Wait no more for I love questions!
How do you choose what you're going to ask someone? Is it just random or are there other factors that come in to play?
Also, when is it the best time to focus in on one person? For example, when you have a gut feeling/your a cop and know they're scum or when you have a fair amount of "evidence" against them? Or I guess what I'm really asking is IS there a best time?
Oooh, ohh! I'm maybe
the a future IC someday, so I'll offer a perspective too:
There isn't really a 'best time' for questions or narrow or broad focus, but timing can matter, it's situational.
Never forget your goal. If you're Town, you want to find the Scum, and everything you do in play is ideally going to somehow help you find them, from the questions you ask to the timing you use to the specific wording you pick - or not. Depends on you, and if that's not your style, then you'll need to find and develop your own.
If you're Scum, then you need to appear to be Town and appear to want to find the Scum, but you need to do so in a way that helps ensure that the fewest possible Scum are voted for - note that may mean scumhunting your Scumbuddy and helping Town lynch that player, even on Day 1. That's called bussing - and is not an ideal tactic - unless in your exact circumstances it is the ideal tactic.
As to what questions to pick to ask who - I recommend you read over a few of the finished BM games, maybe just read the first few pages after start of play for now from a handful. See what others asked as their opening questions or whatever else people started with, see how well or poorly that seemed to work. When I played my first BM I'd not yet read any games. As I started to play, I started to read 3 previous BMs, only to the approximate point I was at in the one I was playing. As the game progressed, I read a little more. When things seemed harder or weird, I started looking at other finished games, non-BM games, and checked out what had happened in those games around the point mine was at.
General question advice is 'ask questions related to Mafia in some way', 'follow up on the answers if you see anything to follow up on', and 'ask both the types of questions you don't know the answer to, and the sort of questions that you think you -do- know the answer to'. Like what did someone mean when they said something (quote it when you ask). Ask someone what they think something means that someone else answered or asked.

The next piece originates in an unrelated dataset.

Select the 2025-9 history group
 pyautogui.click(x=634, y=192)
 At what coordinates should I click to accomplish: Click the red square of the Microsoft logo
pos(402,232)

As you talk to people, you're likely to notice things that make more or less sense to you, see things that seem off or weird. Ask people about them. Give people chances to explain themselves (that was perhaps my biggest fault in my first game, I -leapt- to lynch people I thought were Scummy. Those people -were- Scummy! But they were not actually Scum. More communication might have helped straighten that out and avoid a mislynch). Question, question more, keep questioning. When things make sense and feel right, maybe they are. When things seem off and wrong and you're finding inconsistencies, maybe they are.

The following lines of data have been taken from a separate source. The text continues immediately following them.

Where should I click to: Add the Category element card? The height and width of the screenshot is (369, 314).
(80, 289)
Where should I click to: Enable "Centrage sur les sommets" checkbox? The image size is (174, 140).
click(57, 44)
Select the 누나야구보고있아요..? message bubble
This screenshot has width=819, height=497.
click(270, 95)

Consider paying attention to what everyone is doing as best as you can. You might find very interesting things in the questions and answers that are not directed at you, and you can and potentially should ask about that interaction as well.
One potentially cautionary note - you may (or may not) want to consider not asking about someone else's question until after it's been answered (or some time has passed and it's clear that it won't be answered anytime soon). There's more than one school of thought on that one, but some people feel that 'jumping in' like that changes how the question's target is likely to answer, and may take pressure off of Scum (Scum may have been thinking 'OMG I got asked a really hard to answer question, what do I do!' then see your question and think 'Oh, that's just a really weird question. Thank goodness that guy got involved, now do I want to attack that guy for jumping in or attack the guy that asked me the question for asking such a weird question?' or something along those lines). Others feel there's little or nothing wrong with asking about what someone else asks immediately - the interaction as a whole, what gets reacted to, and what appears not to be reacted to, tells a useful story and 'jumping in' has a place and a value, at least sometimes.